Specification-based Testing

I just had the opportunity to hear a live talk by John Hughes given to a small group of Chalmers students which I happened to part of. He was re-giving his talk he held one week ago at the Erlang User Conference about specification-based testing of Ericsson software (written in Erlang). In the following I’ll try to give a summary of what I consider the most essential parts of his very interesting talk. For further information see John’s (et al.) paper or the LtU discussion. Users of QuickCheck know what nice advantages specification-based testing has: Instead of lots and lots of test cases one writes properties of functions, for example (in Erlang):

prop_reverse() ->
  ?FORALL(Xs, list(int())),
  ?FORALL(Ys, list(int())),
    reverse(Xs++Ys) ==
      reverse(Xs) ++ reverse(Ys).

In fact this specification is wrong as a quick check (pun intended) shows us:

Failed! After 12 tests.
[-3,2]
[3,0] 
Shrinking....(10 times)
[0][1]

QuickCheck provides two important features:

  • It provides the interface to a controlled generation of test cases (as opposed to simply random ones, which usually are of little help).

  • It generates and runs tests of the specified properties and–this might be new to users of the GHC package Test.QuickCheck–shrinks them to smaller test cases. This is important as it often hard to find the actual cause of a bug, especially if test cases are very large. (John mentioned that the Mozilla developers actually offer T-Shirts to people just reducing test cases as they found this to be an extremely time consuming task.

In our examples the error was in the specification and can be fixed by substituting Xs and Ys in the last line.

Advantages of Specification-based Testing

The most obvious advantage of using QuickCheck over usual test cases is that it allows us to dramatically reduce the number of test cases. In fact it also does a great job in finding corner cases. In their field study at Ericsson, while spending only 6 days to implement all the test properties (and a library for state-machine-based testing), they found 5 bugs in an already well-tested soon-to-release product, one of which would have been really unlikely to be triggered by any test case and revealed 9 bugs in an older version of the project, of which only one has been documented at this time. (see the paper). Neil Mitchell also recently posted about the merits of QuickCheck can be. John added one note, though. The bugs they found were very small (due to shrinking) and in fact would have never been caused in the real system, because the command sequences that lead to the failures would have never been triggered by the real controller. However, they tested against the documented (400+ pages) specification. This leads us to one other important advantage of specification-based testing.

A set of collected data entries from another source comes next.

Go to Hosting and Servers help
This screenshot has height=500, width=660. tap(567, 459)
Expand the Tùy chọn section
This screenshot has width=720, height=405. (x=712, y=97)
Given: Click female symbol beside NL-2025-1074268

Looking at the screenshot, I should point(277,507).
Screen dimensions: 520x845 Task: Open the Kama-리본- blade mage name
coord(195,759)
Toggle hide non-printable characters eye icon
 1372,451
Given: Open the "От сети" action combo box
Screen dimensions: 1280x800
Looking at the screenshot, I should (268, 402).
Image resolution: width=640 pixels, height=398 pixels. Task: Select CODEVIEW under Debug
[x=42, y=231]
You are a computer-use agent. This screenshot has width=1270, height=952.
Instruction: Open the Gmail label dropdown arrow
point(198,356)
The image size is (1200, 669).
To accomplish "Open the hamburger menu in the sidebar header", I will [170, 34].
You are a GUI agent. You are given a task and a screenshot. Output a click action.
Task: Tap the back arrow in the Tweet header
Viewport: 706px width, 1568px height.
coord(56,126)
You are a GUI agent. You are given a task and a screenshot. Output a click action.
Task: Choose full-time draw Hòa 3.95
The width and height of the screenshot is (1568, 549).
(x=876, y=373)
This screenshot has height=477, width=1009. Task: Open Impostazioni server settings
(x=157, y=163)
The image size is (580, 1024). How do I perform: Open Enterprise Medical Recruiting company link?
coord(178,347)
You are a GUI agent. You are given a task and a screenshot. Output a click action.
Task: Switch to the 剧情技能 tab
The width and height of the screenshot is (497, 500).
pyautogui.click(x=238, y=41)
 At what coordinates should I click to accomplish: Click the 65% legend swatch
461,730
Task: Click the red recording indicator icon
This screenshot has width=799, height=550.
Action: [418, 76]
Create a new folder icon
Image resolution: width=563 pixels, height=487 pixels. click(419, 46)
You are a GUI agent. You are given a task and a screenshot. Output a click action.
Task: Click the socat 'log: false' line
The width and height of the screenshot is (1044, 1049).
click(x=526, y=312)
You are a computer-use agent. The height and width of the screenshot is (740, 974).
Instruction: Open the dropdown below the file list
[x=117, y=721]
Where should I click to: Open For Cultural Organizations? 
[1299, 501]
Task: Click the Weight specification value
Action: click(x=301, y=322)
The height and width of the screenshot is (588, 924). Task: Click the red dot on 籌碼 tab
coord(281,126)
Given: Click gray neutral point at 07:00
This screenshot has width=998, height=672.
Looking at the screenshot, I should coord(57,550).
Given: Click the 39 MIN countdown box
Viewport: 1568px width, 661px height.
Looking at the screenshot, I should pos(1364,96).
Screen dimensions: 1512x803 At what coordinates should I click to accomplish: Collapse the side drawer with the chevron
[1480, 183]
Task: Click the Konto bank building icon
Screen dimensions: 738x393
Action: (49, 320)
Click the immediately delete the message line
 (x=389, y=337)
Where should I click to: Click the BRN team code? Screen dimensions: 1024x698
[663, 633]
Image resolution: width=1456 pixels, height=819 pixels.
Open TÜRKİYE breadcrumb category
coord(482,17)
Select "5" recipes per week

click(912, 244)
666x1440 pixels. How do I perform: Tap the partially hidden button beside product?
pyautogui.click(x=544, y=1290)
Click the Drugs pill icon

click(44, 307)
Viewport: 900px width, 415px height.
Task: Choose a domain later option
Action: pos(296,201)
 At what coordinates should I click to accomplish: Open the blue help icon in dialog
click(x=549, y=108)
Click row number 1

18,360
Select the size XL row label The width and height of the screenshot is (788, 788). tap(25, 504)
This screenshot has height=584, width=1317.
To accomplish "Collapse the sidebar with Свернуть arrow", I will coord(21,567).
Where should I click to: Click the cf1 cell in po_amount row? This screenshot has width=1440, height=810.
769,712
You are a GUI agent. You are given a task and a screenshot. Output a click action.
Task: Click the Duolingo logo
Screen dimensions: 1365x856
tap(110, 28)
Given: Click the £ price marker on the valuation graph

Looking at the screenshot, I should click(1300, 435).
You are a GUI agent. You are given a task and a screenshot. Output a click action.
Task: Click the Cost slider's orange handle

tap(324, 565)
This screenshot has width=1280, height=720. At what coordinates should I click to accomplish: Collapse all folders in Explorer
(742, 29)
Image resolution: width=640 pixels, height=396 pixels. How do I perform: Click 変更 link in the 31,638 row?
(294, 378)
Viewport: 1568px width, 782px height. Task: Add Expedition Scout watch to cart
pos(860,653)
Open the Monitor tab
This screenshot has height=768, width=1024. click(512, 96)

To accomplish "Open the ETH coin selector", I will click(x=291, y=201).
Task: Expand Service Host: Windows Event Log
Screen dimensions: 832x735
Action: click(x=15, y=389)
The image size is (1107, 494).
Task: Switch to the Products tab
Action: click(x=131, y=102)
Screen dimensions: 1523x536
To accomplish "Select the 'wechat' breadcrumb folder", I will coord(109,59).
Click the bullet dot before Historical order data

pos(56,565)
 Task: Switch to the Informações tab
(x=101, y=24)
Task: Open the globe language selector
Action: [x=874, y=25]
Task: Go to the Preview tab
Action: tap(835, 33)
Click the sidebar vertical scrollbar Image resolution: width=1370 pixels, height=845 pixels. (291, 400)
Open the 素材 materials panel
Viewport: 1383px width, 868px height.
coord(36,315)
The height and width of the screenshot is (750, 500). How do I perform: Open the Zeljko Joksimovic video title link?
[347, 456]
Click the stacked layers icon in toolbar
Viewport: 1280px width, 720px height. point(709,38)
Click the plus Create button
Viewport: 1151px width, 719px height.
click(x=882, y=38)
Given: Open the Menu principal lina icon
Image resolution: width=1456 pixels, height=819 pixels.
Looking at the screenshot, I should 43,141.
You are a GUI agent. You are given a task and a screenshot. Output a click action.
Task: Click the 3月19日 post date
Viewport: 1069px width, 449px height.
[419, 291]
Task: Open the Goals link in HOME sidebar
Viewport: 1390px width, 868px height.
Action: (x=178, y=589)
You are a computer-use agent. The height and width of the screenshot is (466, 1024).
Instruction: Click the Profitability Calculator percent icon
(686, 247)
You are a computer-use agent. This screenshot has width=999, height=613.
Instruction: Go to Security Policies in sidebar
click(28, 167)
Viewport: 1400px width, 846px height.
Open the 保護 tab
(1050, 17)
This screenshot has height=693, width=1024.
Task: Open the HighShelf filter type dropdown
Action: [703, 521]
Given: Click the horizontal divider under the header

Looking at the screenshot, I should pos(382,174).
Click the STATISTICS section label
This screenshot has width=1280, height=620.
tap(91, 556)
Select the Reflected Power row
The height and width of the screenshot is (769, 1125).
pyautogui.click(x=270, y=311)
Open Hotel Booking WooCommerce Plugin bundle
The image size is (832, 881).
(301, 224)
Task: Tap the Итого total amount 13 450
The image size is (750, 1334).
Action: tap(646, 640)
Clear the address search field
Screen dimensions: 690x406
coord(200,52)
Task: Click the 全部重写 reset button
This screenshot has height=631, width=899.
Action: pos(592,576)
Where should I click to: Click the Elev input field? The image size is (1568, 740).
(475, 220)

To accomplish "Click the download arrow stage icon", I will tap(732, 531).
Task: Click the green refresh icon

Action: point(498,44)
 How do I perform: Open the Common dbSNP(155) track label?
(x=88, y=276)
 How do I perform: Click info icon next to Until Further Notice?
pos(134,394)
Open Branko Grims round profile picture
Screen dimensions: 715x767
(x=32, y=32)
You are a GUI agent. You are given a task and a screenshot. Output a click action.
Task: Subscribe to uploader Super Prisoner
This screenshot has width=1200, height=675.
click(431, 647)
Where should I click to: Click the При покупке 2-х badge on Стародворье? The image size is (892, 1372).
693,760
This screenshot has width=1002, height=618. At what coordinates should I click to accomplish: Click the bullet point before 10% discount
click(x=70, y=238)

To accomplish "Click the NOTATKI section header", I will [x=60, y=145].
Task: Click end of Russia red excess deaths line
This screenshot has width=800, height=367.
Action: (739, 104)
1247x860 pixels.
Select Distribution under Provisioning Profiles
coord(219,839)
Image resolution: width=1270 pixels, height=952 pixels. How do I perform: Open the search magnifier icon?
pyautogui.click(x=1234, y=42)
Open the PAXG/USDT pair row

QuickCheck forces (or allows) us to actually state the specification as executable properties. therefore we might not only find errors in the program but, as seen in our example, also in the specification. This can be very useful and he gave a nice demonstration of buggy (or incomplete) specification for the Erlang functions register/2, unregister/1, and whereis/1 that provide a sort of name server for Erlang processes. To do this he generated a sequence of Erlang calls and checked if their results corresponded to the model of a state machine based on the specification. That is our current state consisted of a simple map, representing the (assumed) state of the name server. Using preconditions he controlled the allowable sequences of generated commands and checked their outcome using postconditions. This small experiment showed quite a couple of incompletenesses in the Erlang specification, e.g., it does state that register/2 will fail if you try to register the same process under different names, but it does not state that the process is not added to the list of registered processes (although sensible to assume–nevertheless, the specification is incomplete). (I think he had some more serious example, but I can’t remember what exactly it was.)

Remarks

Having it used myself I am very convinced of the advantages of QuickCheck. In reply to my question about testability of non-deterministic faults, caused by the effects of concurrent execution of processes, John remarked, that you can get quite deterministic behavior (thus causing reproducible test results) by running the programs on a single CPU and rely on the deterministic scheduler. I am not so sure how far this reaches, but then again, you should use Erlang’s behaviors as much as possible.